A este propósito Paulo Inácio admitiu que o município a que preside está atrasado neste processo de implementação de regras anticorrupção, em parte devido à existência de outras prioridades municipais, em parte devido à falta de pessoal suficiente para se ocupar deste dossiê. De qualquer forma, informou que deu instruções aos técnicos para seguirem as recomendações da IGF também neste capítulo. 
"A Autarquia, apesar da transformação de dívida administrativa/comercial em financeira (6,1 milhões de euros, ao abrigo do PREDE e do PAEL), continuava a apresentar, no final de 2012, PMP a terceiros e a fornecedores elevados e bem superiores aos parâmetros legalmente previstos (respetivamente, 157 e 190 dias).", refere ainda a IGF no seu relatório.
Face a este relatório, que considera grave para o Município de Alcobaça, João Paulo Raimundo relembrou as suas intervenções de alerta e crítica, ao longo destes anos todos desde 1998, a sua voz e único voto contra decisões danosas para o município, a sua posição contra orçamentos empolados e as várias intervenções sobre a informação financeira e o que considera a visão realista das contas em contraponto aos “milagres” do presidente da Câmara.

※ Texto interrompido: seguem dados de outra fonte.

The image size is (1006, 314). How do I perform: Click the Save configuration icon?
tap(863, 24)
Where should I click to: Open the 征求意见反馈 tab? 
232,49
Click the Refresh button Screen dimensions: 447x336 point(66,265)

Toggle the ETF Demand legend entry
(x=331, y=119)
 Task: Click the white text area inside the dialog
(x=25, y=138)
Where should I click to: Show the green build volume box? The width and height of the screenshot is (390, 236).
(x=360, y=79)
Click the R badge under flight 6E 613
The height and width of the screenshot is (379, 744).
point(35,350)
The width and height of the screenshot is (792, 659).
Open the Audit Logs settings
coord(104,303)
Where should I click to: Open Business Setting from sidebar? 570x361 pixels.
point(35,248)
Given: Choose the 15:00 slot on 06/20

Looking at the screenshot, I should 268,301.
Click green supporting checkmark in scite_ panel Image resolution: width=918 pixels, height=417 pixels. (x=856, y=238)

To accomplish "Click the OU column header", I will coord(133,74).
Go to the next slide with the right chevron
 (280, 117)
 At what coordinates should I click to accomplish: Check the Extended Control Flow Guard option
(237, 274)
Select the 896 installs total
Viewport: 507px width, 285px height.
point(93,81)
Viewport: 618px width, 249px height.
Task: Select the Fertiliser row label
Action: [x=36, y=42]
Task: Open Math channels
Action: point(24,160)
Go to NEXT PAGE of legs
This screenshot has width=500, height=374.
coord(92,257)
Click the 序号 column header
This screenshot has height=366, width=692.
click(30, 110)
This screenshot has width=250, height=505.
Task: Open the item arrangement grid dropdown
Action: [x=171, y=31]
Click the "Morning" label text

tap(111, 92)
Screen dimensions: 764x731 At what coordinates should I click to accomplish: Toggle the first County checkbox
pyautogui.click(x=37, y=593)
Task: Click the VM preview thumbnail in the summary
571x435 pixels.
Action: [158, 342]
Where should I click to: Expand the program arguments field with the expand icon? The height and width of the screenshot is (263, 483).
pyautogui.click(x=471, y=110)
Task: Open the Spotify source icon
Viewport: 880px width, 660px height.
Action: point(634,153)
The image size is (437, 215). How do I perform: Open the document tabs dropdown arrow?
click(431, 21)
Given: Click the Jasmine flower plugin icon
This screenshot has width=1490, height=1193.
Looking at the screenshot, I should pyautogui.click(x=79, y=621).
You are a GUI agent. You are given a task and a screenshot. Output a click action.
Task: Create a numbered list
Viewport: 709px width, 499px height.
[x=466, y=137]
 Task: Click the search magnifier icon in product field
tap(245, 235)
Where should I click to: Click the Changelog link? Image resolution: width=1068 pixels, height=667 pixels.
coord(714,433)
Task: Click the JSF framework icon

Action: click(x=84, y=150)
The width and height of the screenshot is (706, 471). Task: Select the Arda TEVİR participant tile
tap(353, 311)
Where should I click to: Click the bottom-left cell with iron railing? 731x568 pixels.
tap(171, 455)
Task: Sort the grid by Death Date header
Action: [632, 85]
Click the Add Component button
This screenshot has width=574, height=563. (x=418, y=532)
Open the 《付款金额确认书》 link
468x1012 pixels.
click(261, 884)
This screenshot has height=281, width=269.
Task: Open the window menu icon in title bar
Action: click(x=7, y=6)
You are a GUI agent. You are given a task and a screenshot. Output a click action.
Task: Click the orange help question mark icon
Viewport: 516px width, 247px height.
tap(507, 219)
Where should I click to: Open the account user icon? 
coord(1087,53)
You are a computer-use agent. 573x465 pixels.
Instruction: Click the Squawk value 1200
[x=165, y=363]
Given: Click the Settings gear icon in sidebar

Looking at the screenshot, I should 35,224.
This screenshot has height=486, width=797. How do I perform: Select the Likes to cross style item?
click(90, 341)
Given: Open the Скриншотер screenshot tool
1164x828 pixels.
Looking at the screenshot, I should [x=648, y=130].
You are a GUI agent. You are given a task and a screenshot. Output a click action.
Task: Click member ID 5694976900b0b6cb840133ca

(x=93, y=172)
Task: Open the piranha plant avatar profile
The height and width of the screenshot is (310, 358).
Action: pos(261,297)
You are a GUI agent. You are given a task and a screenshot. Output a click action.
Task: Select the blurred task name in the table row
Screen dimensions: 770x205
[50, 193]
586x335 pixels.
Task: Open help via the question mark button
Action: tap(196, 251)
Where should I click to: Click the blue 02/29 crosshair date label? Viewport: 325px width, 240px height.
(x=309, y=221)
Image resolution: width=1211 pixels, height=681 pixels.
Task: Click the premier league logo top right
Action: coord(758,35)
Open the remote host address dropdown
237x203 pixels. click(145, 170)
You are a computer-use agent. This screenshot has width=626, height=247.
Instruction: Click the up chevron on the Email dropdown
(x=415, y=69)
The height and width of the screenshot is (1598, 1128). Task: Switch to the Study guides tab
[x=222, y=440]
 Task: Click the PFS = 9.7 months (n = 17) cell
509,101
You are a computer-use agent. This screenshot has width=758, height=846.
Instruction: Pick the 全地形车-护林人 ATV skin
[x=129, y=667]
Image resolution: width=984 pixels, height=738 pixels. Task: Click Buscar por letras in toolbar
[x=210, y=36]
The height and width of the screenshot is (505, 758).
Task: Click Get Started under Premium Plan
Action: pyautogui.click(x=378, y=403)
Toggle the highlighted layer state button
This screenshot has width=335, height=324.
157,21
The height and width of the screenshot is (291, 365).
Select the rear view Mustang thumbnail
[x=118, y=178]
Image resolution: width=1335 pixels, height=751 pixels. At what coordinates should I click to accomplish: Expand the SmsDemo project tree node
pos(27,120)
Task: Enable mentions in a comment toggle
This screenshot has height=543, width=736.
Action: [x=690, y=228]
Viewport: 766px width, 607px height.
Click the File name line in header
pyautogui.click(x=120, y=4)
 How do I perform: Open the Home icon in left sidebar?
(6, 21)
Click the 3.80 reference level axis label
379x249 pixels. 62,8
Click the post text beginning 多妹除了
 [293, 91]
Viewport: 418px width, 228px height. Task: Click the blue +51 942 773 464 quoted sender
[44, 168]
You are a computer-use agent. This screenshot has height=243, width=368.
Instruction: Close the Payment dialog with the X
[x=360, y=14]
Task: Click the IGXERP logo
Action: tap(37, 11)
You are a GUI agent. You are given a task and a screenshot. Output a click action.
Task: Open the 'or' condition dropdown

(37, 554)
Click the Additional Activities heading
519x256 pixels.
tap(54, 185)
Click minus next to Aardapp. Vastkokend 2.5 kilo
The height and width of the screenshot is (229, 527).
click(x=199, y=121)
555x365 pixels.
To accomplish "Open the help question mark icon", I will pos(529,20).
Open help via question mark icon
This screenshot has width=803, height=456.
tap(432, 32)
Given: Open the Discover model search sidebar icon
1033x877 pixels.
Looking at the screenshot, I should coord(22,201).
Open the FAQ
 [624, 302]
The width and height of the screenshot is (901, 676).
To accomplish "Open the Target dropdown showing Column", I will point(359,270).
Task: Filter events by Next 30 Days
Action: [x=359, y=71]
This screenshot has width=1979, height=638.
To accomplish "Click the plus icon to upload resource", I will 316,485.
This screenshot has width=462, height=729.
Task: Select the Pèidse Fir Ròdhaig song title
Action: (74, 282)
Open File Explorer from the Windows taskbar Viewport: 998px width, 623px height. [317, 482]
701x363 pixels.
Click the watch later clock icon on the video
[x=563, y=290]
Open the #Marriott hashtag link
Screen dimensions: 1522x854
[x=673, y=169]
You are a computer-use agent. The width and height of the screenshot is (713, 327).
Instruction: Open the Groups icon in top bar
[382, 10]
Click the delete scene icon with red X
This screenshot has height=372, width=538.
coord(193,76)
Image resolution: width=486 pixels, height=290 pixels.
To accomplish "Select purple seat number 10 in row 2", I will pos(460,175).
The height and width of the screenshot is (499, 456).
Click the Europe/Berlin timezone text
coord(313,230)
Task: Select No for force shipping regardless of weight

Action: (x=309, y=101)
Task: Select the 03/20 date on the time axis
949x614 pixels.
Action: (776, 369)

O deputado da CDU lembrou ainda “os outros esqueletos no armário”, como “os custos com a expropriação da propriedade da empresa Raimundo e Maia e o processo desta empresa contra a Câmara, os 6 milhões de euros de dívida à Águas do Oeste e o que considerou gestão ruinosa da entrega das ETAR pelo anterior executivo municipal e os custos de tratamento dos efluentes (com água da chuva) e a aberrante volume de compra de água em alta.”
A este propósito, Paulo Inácio informou a Assembleia que a Câmara Municipal de Alcobaça interpôs uma ação judicial contra a empresa Águas do Oeste, que segue os seus trâmites normais. 
João Paulo Raimundo ilibou os técnicos municipais de qualquer responsabilidade nesta situação, mas não os Revisores Oficiais de Contas que “têm obrigação de validar as contas evitando que sejam marteladas” e, por isso, devem “ser chamados à pedra.”
Segundo o deputado da CDU, “a autarquia caminha a passos largos para a insolvência, quando os 63,5 milhões de euros da PPP dos Centros Escolares e pavilhão de Évora forem assumidos. Continuando investimentos faraónicos, como o Parque Verde, só para deixarem a sua marca. As gerações vindouras pagarão estes desmandos, seguindo o exemplo da gestão PSD da Câmara da Nazaré. Já pagamos para limpar a água da chuva, pagamos água não consumida e perdemos 85% de comparticipação da U.E. nos Centros Escolares.”

O líder da bancada do PS, José Acácio Barbosa, e o deputado do CDS, Mário Pedrosa Gonçalves, subiram também à tribuna acompanhando o colega da CDU na crítica ao Executivo municipal, enquanto o líder da bancada do PSD, pedro Guerra, criticou, por sua vez, a aposição por não reconhecer o lado positivo do relatório para com o Município de Alcobaça e a própria IGF por “não ver o lado humano” das decisões municipais, que visaram apenas responder aos problemas e necessidades das pessoas e, por isso, foi necessário recorrer ao endividamento, que contudo, tem vindo a diminuir.